Where to begin? Today has been overwhelming by anybody's standards. We began with another of those giant buffet breakfasts on the roof terrace, and then at 8:30 we headed off up the hill to look at the Hippodrome (ancient chariot-racing site from the time of Roman Emperor Constantine) which now is a big city plaza with some Egyptian obelisks and the beautiful Sultan Ahmed (Blue) Mosque off to one side.We spent a lot of time in both places, and heard the history of that part of the city, and were appropriately awed by how much beauty we were seeing, and the sense of history beneath our feet for so many thousands of years. It is humbling to know that the US is only about 200 years old as a nation, and we are standing in the middle of ancient civilizations that date back millennia, places the US sees fit to boss around, plunder, and patronize in recent years. Here in Istanbul,the Muslim population is 98% and yet we have beet treated with unfailing courtesy and kindness.

Upon leaving the Blue Mosque, we went to the neighborhood of the spice market which also is where all the "hardware" and cooking utensils and so much more is concentrated for sale.
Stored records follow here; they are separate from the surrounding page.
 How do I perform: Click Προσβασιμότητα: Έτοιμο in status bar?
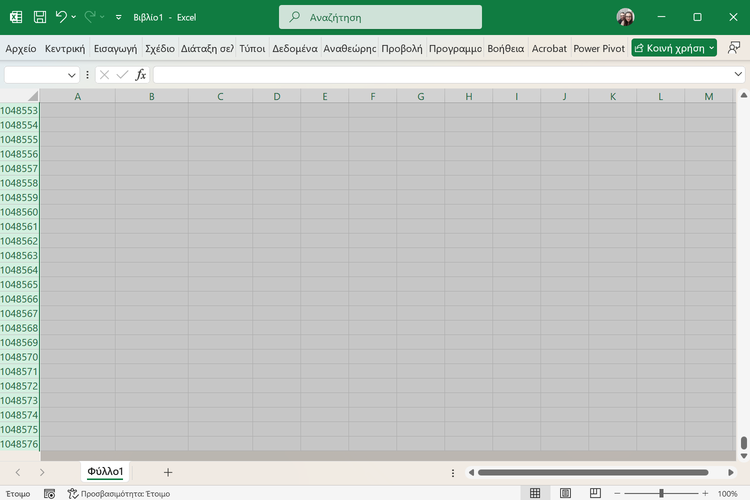[118, 493]
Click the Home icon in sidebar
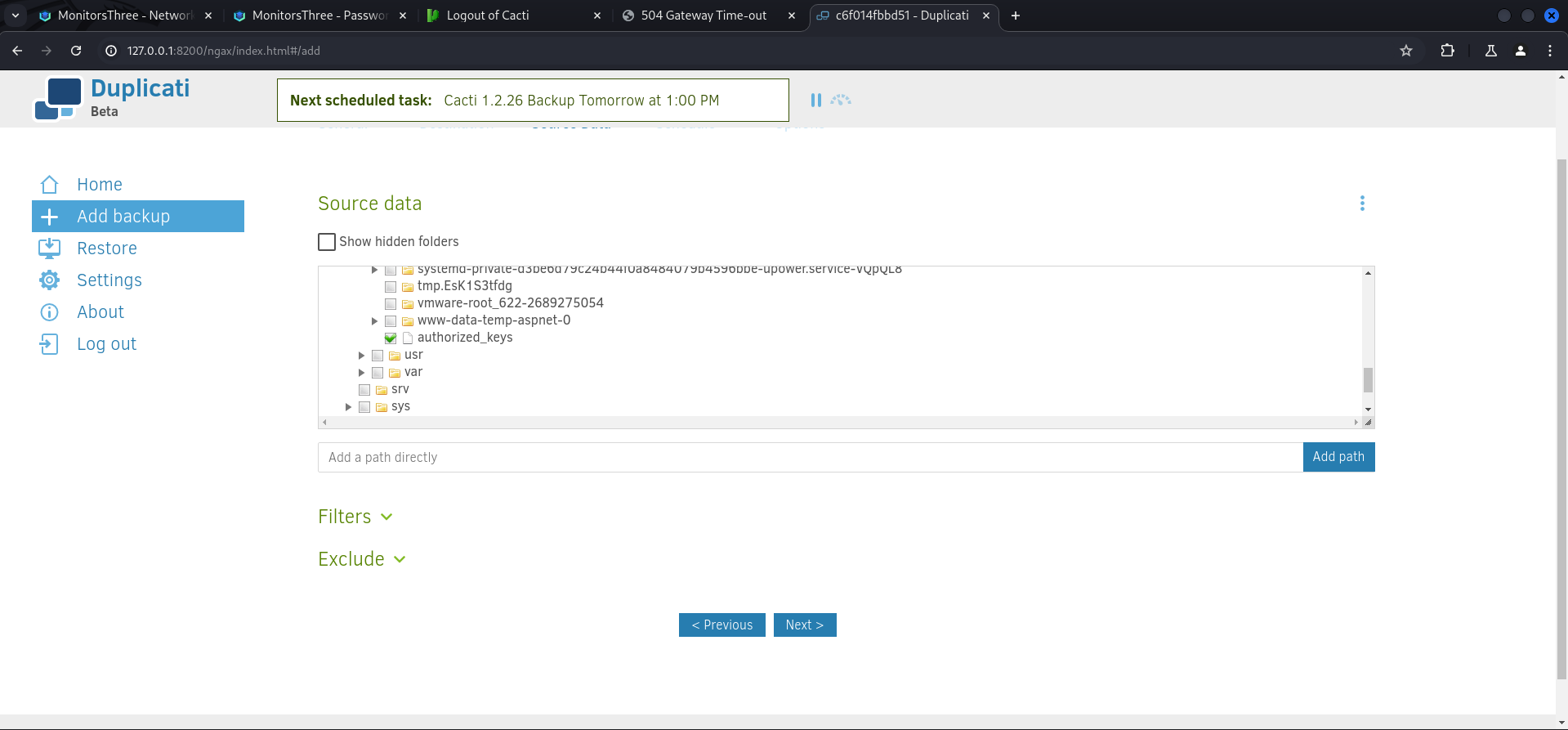 coord(49,185)
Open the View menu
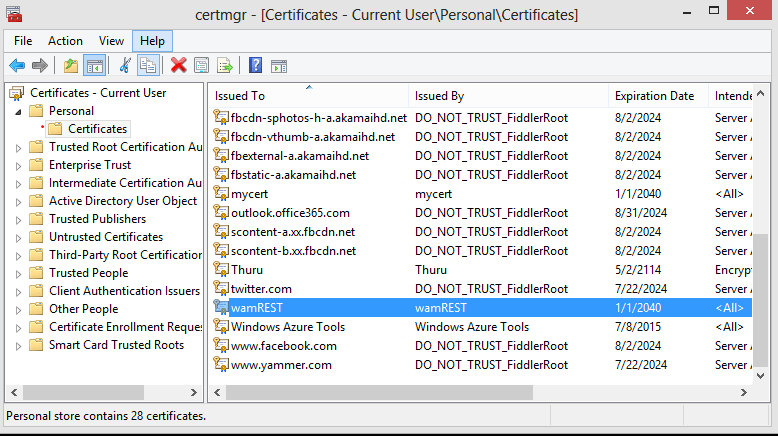The height and width of the screenshot is (436, 778). point(111,41)
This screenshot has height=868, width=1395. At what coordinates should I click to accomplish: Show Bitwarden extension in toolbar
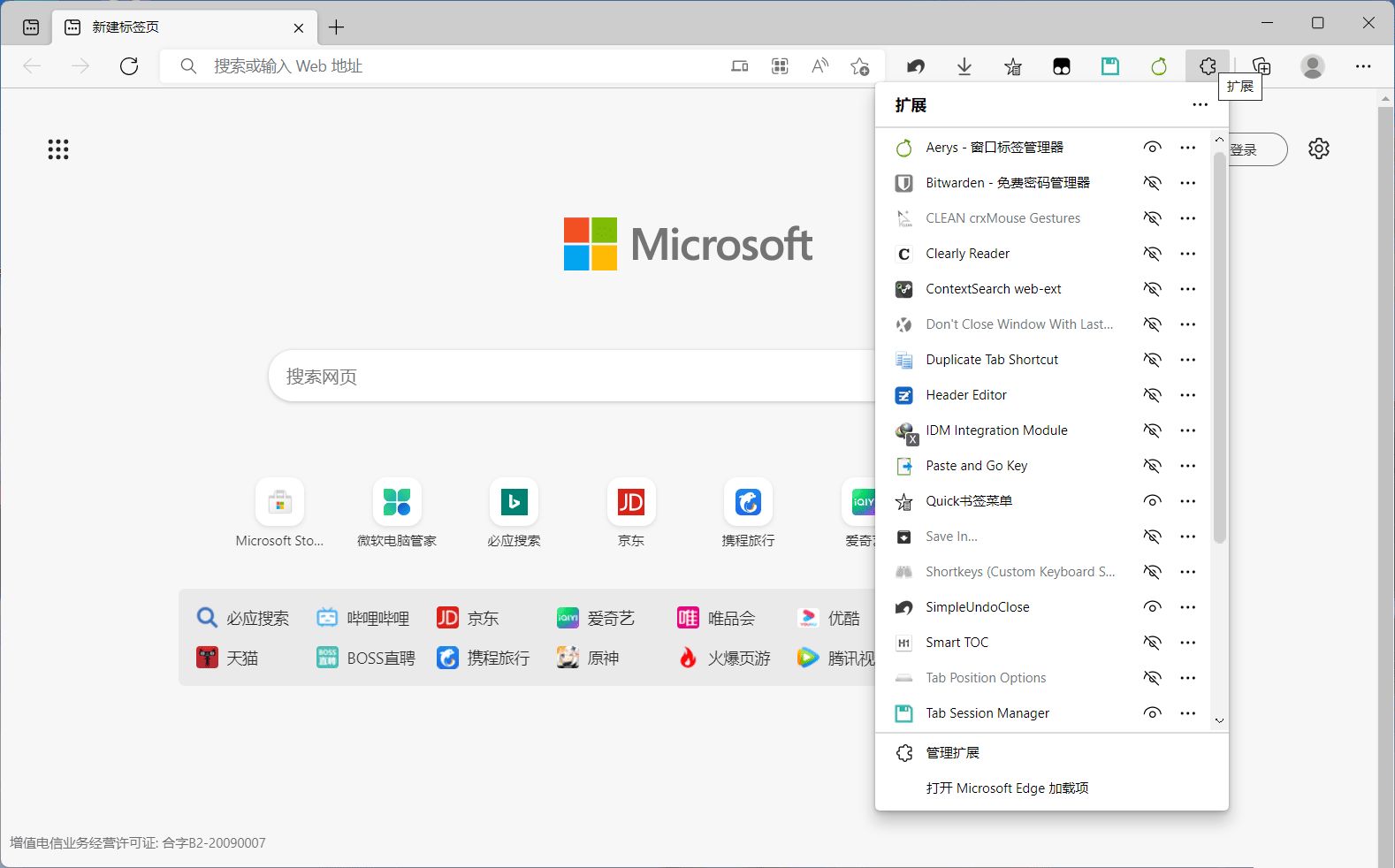click(x=1152, y=183)
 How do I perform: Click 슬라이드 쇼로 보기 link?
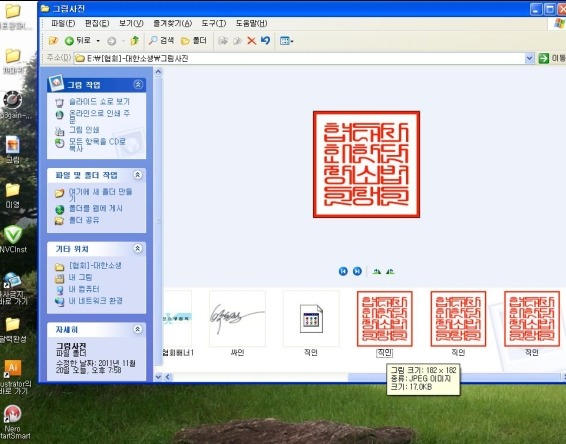point(99,102)
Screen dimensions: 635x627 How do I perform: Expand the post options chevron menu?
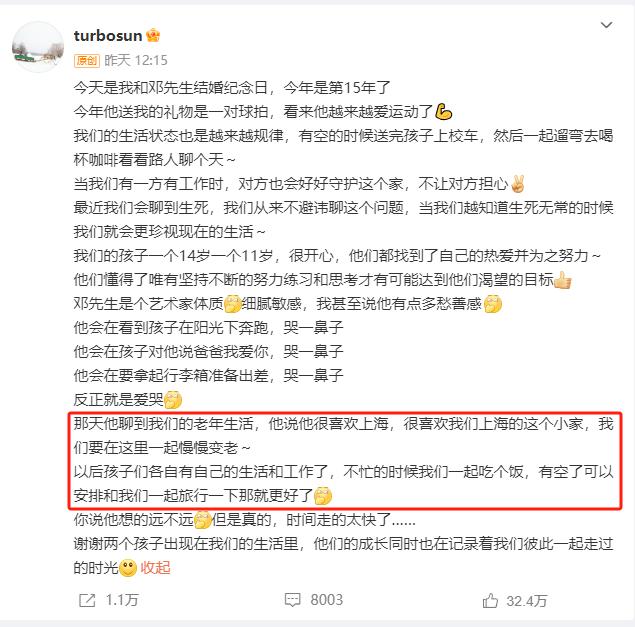[606, 25]
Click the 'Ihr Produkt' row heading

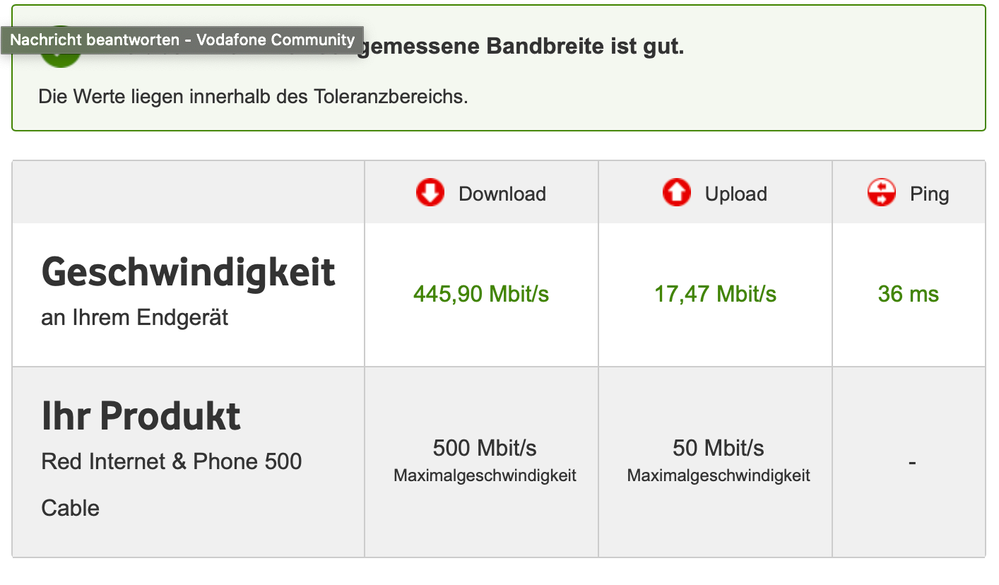point(141,416)
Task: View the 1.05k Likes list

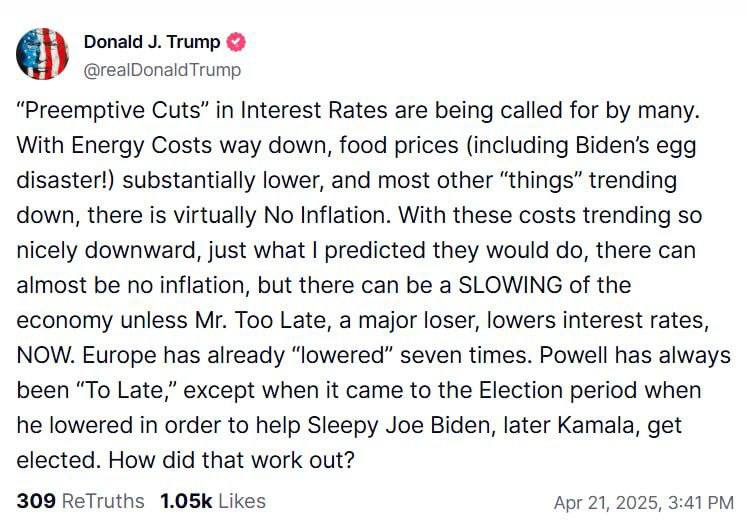Action: tap(213, 500)
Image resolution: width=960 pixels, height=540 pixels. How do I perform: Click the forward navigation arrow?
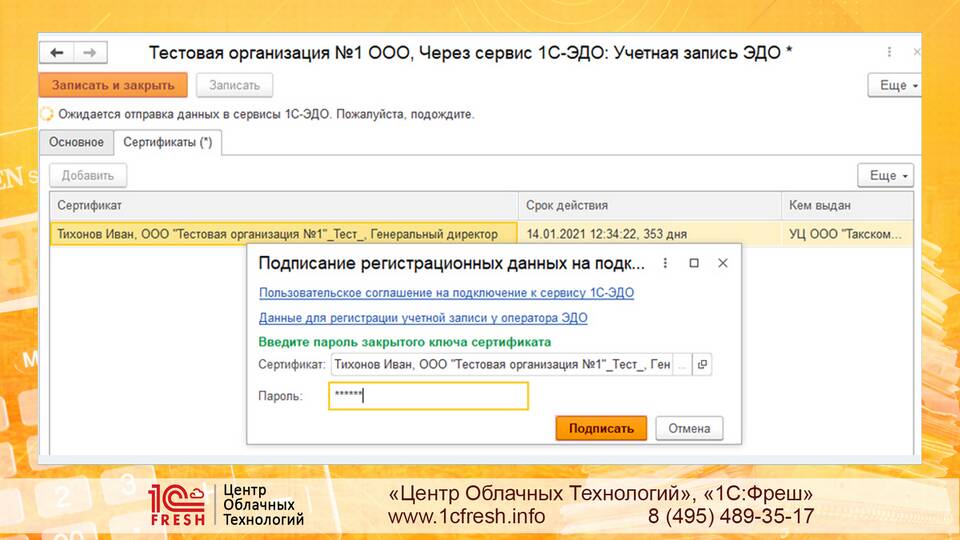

We wandered up and down narrow streets and in and out of bazaars, tasting, smelling, and sampling great things to eat (many of them have already played a starring role in our breakfasts here). In fact, as I write this, we are snacking on corn nuts, pistachios, Turkish delight, etc.!Next we walked across the Galata bridge, crossing the Bosporus to the Asian side. The bridge was crowded with fishermen catching small silver fish like sardines, and selling them to passers-by. We took a short, uphill subway ride into the Taksim neighborhood, where we walked down a long, no-cars avenue, Istiklal Cad, that could have been Rome or Paris or many European cities. Very cosmopolitan, filled with young and lively people, plenty of Starbucks...

We had lunch in a little side street, wandered around a little, then got onto the van to go back across the Golden Horn for a long drive around a variety of neighborhoods. We got out and walked in an area where the old city wall is still quite intact. Went to a Muslim shrine with a men's cemetery, many were worshiping there. Through a portal in the wall, we were suddenly in a gypsy area, very ramshackle buildings, slapped up against the city walls, beautiful children, women knitting or working on sheep wool outdoors, many stares at our small band of foreigners invading their territory.We continued on and visited the Sokullu Mehmet Pasha Mosque, which had more beautiful blue tiles than the blue mosque even dreamed of, a much more intimate and stunning little mosque. Notice the prayer rug covering the floor, with a separate space for each worshiper patterned into the rug design.Also went to the patriarchal Greek Orthodox church, full of glowing ancient icons, and even the relics of St. George, slayer of dragons! Last, but not least, we took a long, leisurely walk through Balat, a working class neighborhood full of ordinary Turks going about the business of living. Out guide is phenomenal, brave, and unflagging in energy and enthusiasm. Tomorrow we fly East to Uchisar, Cappadocia, where we will be for several days. Wish I could record for you the sounds here, particularly when the whole city seems to begin chanting at the time of the call to prayer. And the smells, of spices, fresh cheeses, lamb grilling on charcoal, and so much more. This is a feast for all at the senses.

-- Posted from my iPad

Location:Ahırkapı Sk,Istanbul Province,Turkey


robin andrea said...

Just catching up here. OMG, Turkey is so stunningly beautiful. It takes my breath away. Your photos capture a city so colorful and full of life. It is truly awe-inspiring.

istanbul said...

I like Istanbul.

I like Sultanahmet.

I like Eminönü.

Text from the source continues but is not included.